▶ **TASK STATEMENT**
Copy out exactly the lines from the one containing "You are a GUI" to the last line of the records below, both included, and leave out any pictures.

Saved entries
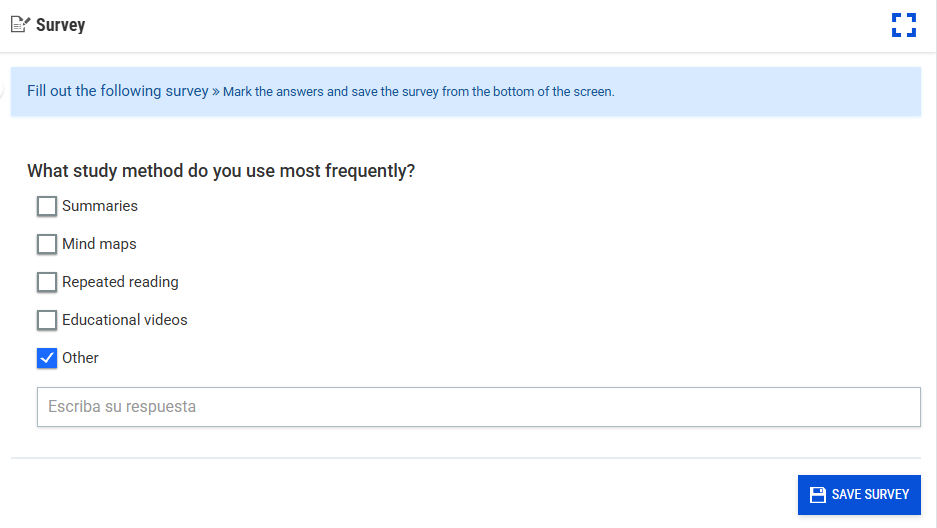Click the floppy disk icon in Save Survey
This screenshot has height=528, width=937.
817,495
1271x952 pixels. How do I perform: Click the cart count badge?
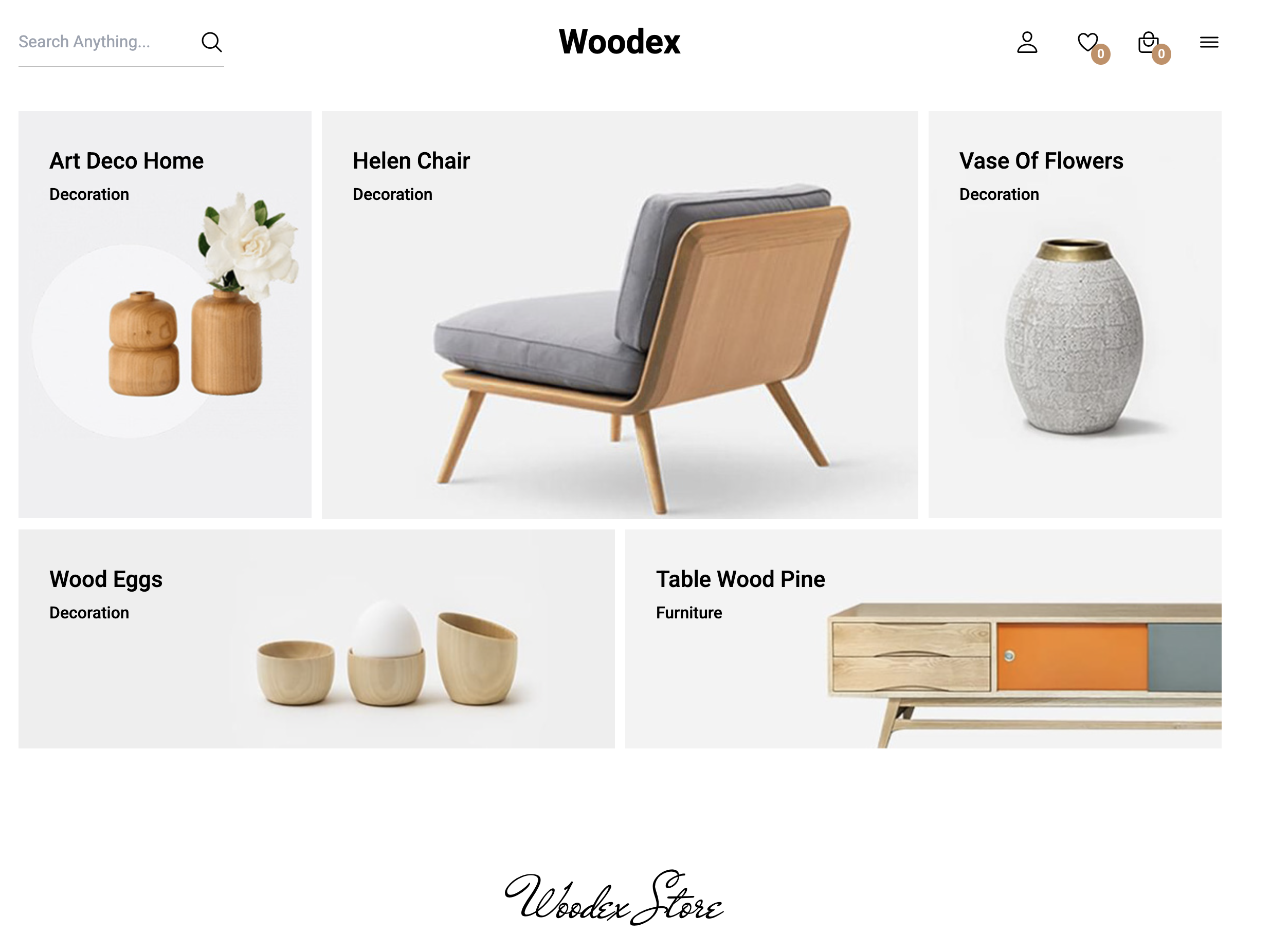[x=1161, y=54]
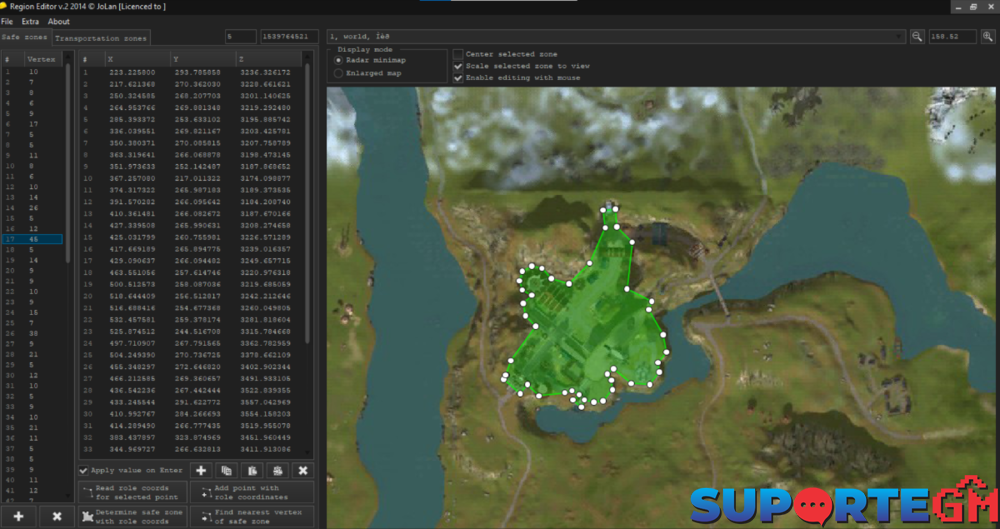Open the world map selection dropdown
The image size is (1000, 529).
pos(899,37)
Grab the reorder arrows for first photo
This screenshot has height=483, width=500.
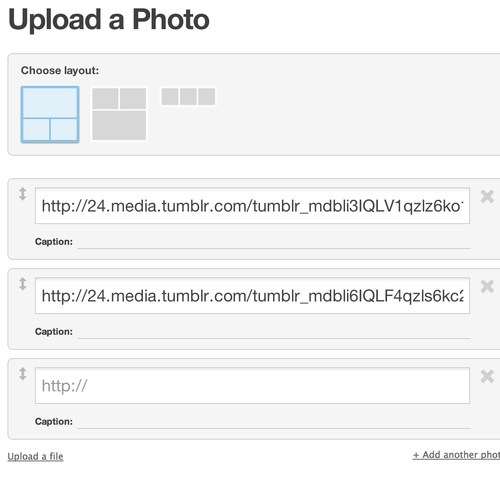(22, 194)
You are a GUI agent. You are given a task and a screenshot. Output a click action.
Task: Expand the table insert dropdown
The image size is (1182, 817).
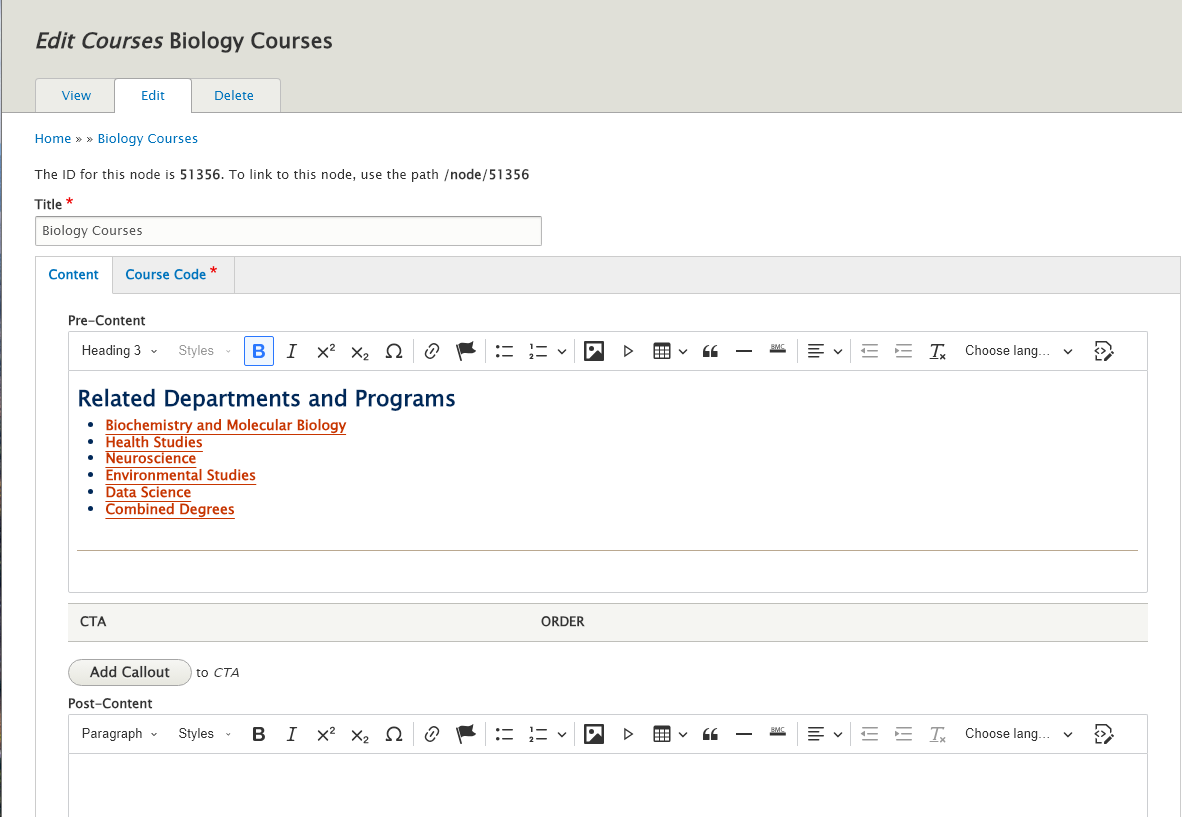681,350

▶ **RESPONSE BOX**
You are a GUI agent. You are given a task and a screenshot. Output a click action.
Task: Expand the table insert dropdown
The image size is (1182, 817).
681,350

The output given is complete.